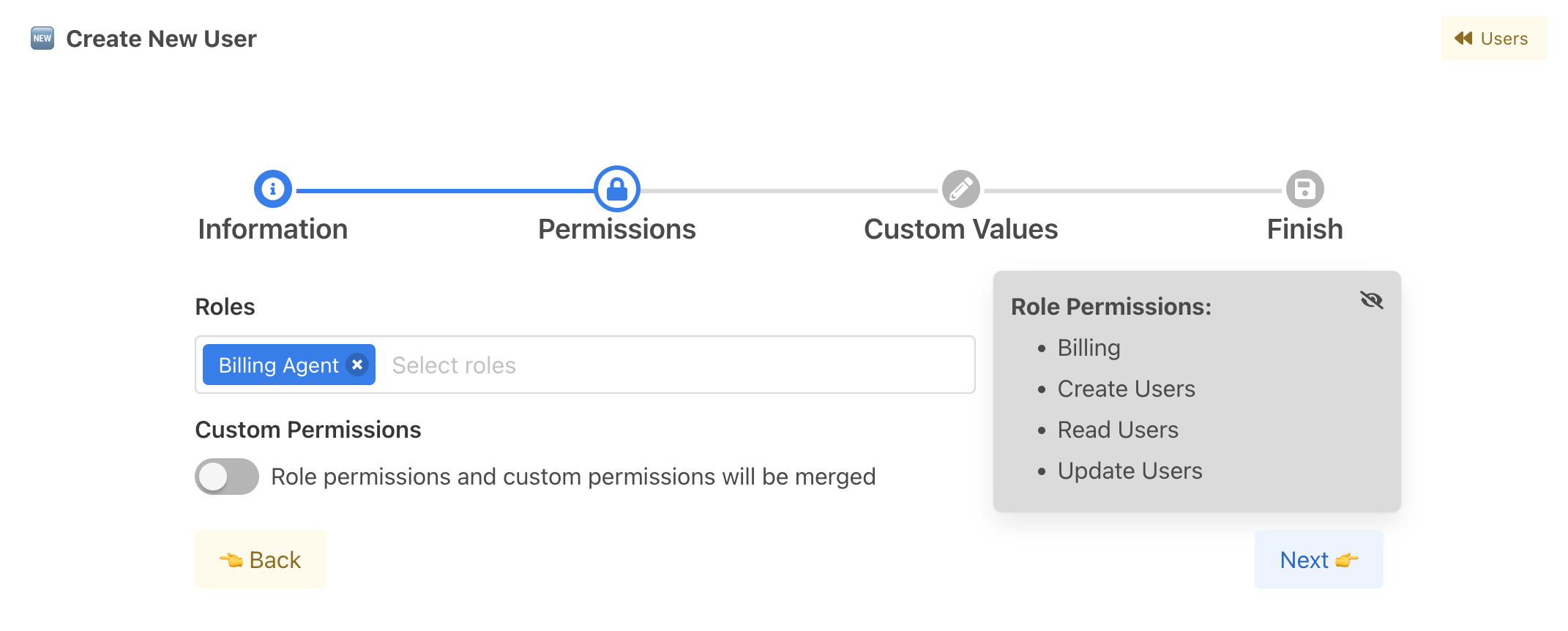The image size is (1568, 631).
Task: Hide the Role Permissions panel
Action: click(1371, 300)
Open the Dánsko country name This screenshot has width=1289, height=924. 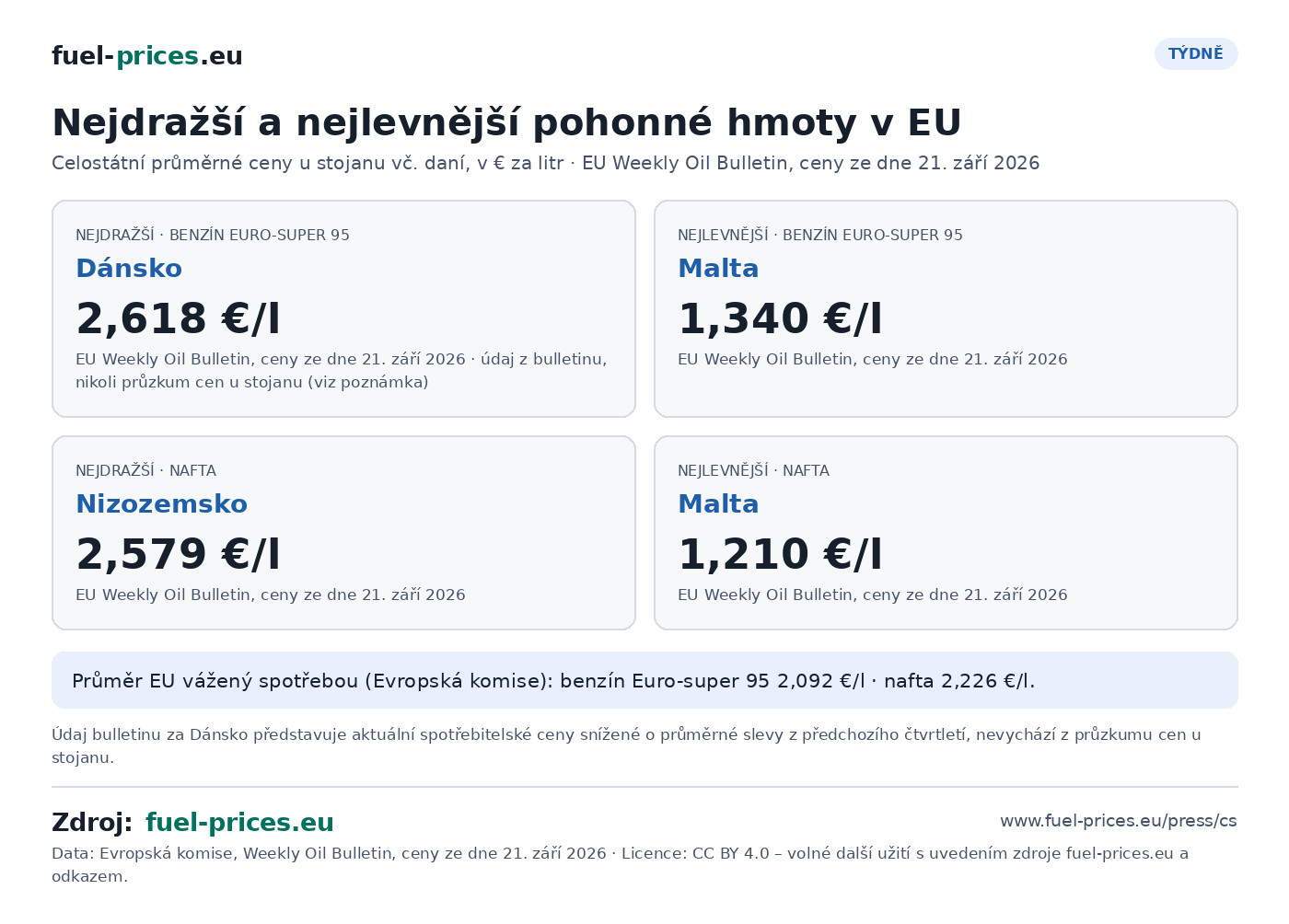coord(129,268)
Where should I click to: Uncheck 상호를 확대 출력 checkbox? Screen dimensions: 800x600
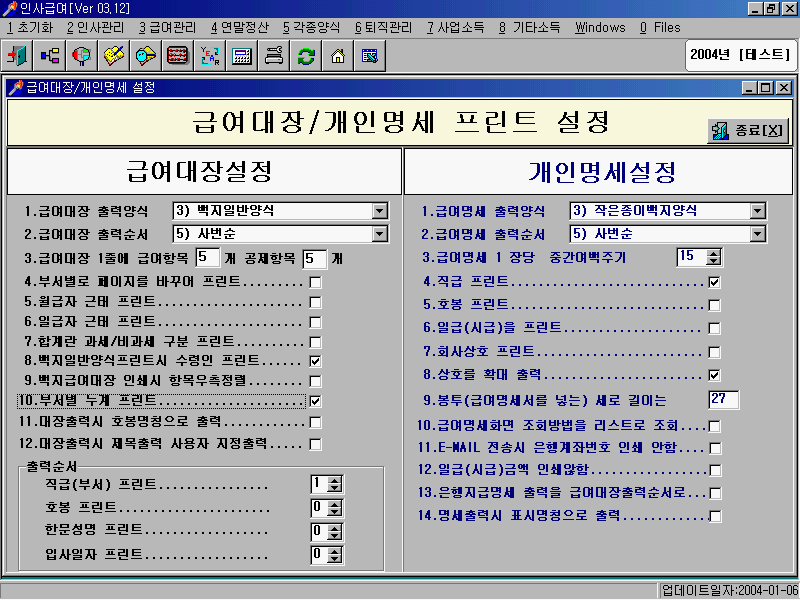(x=714, y=375)
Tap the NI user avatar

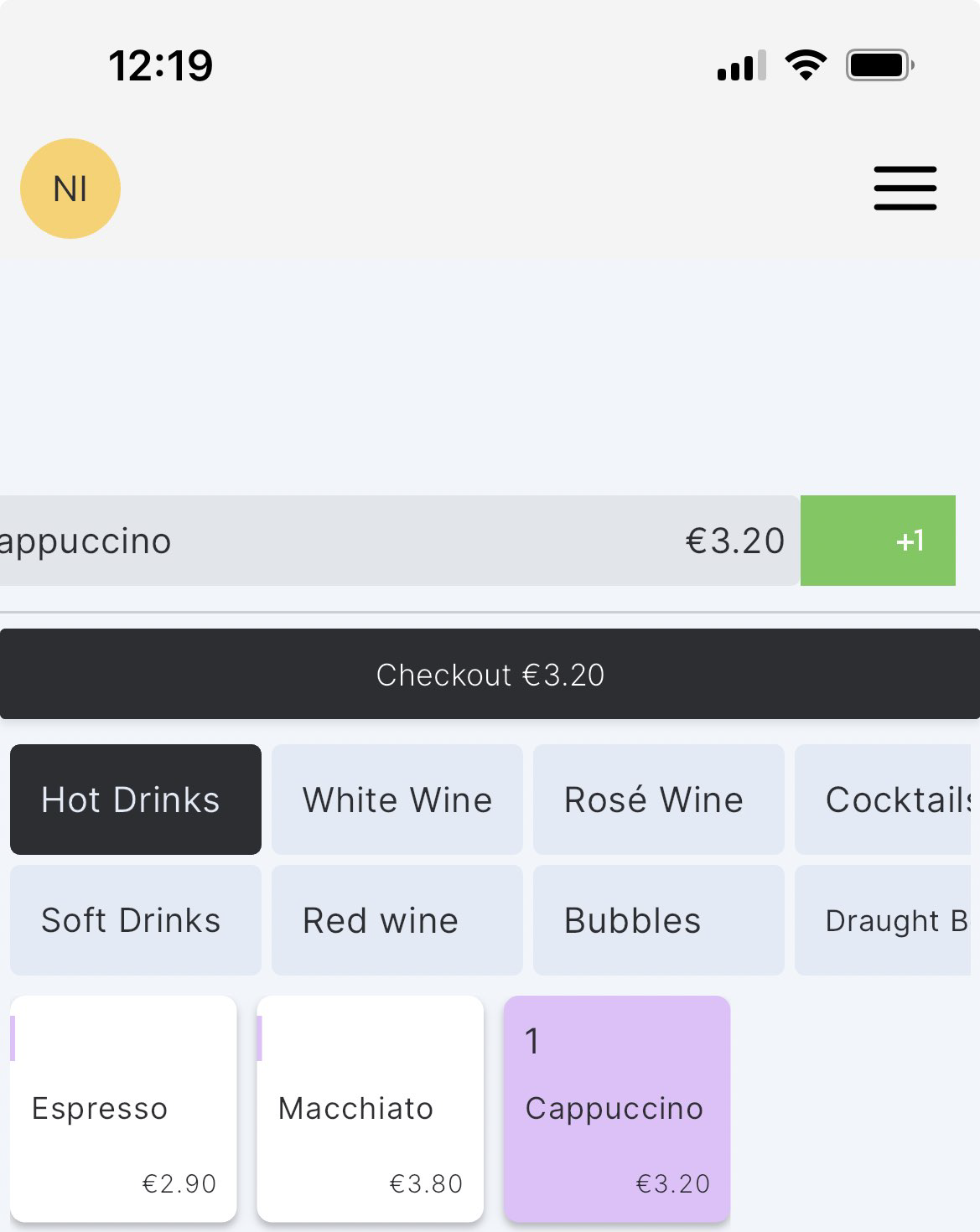pos(70,189)
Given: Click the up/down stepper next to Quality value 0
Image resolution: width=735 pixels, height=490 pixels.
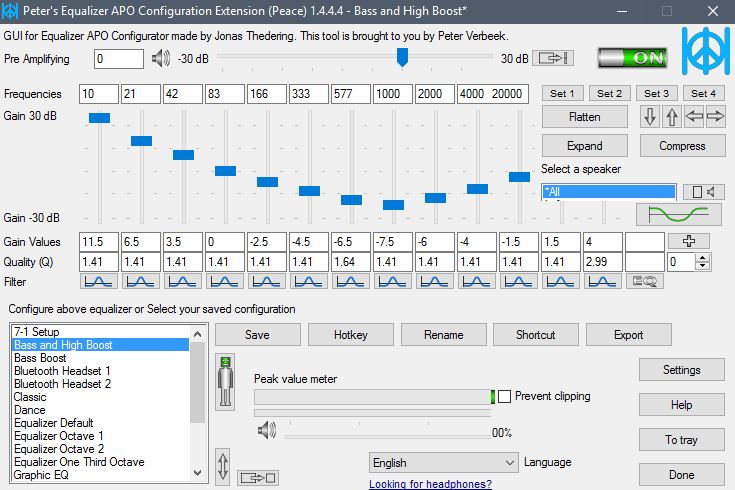Looking at the screenshot, I should 702,262.
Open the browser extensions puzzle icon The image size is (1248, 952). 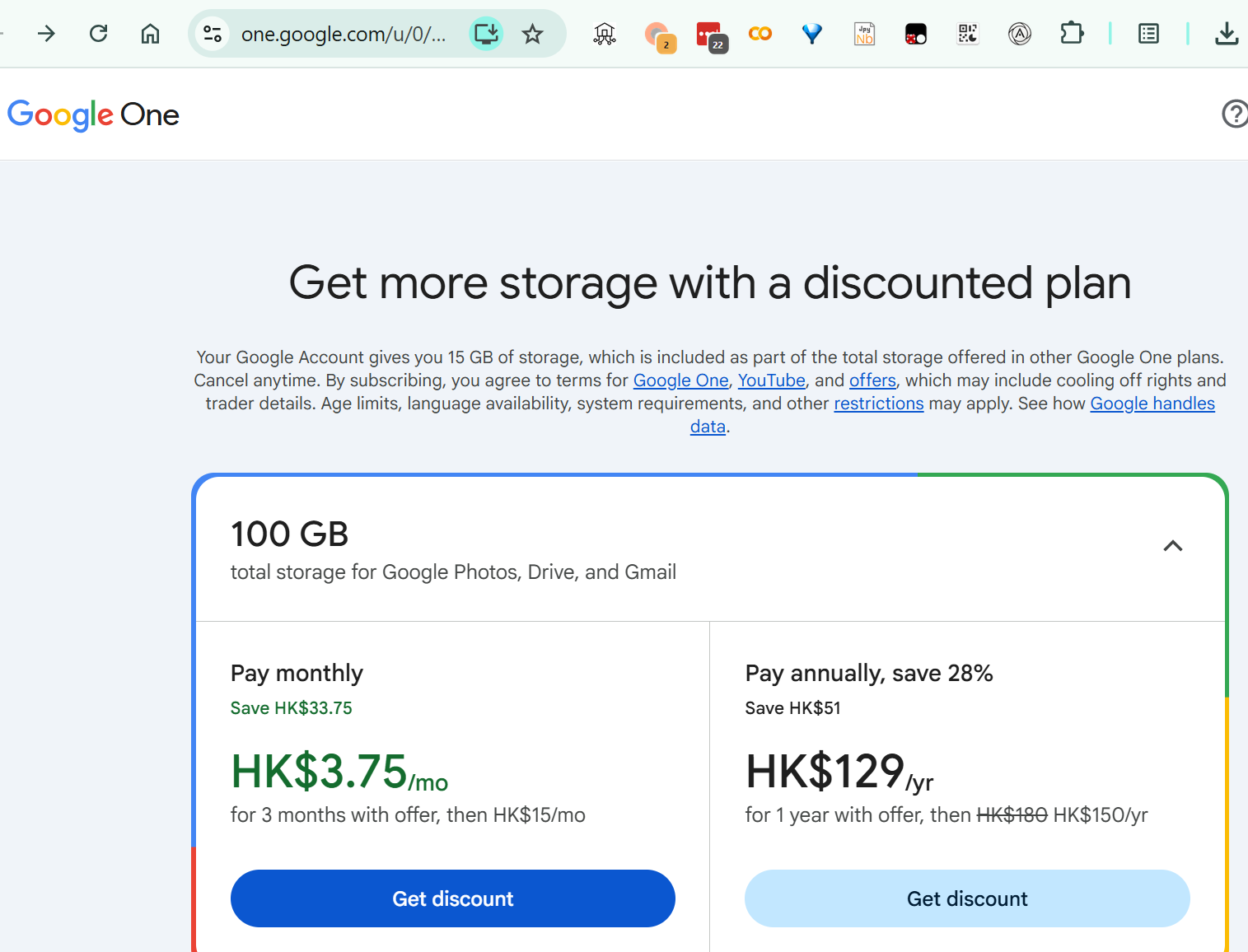pos(1072,34)
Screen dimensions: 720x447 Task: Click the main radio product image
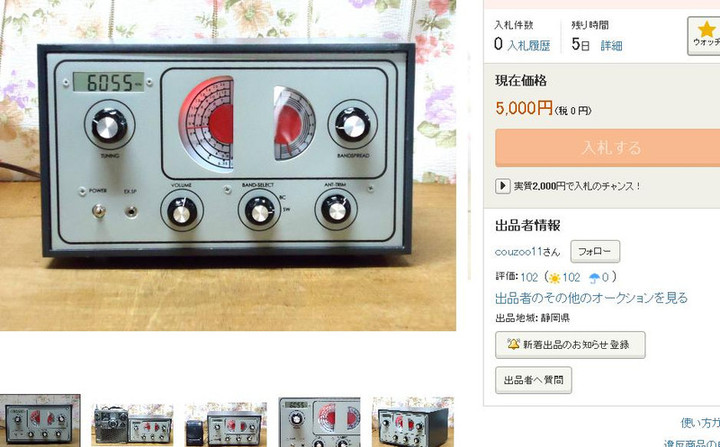(x=228, y=165)
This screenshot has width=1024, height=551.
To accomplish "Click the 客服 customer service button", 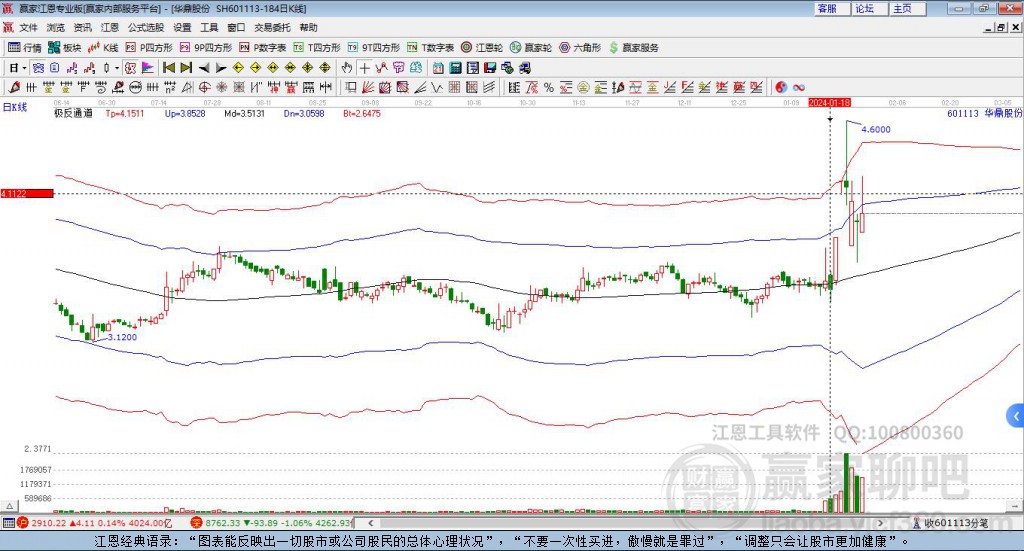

------

## [TASK REQUIREMENTS]
Beginning at the line with "Screen dimensions: 720x447", reproduce word for word each line through the last line of the records. Include both ends but no pictures.

## [SOLUTION]
Screen dimensions: 720x447 Task: Click the main radio product image
(x=228, y=165)
This screenshot has width=1024, height=551.
To accomplish "Click the 客服 customer service button", 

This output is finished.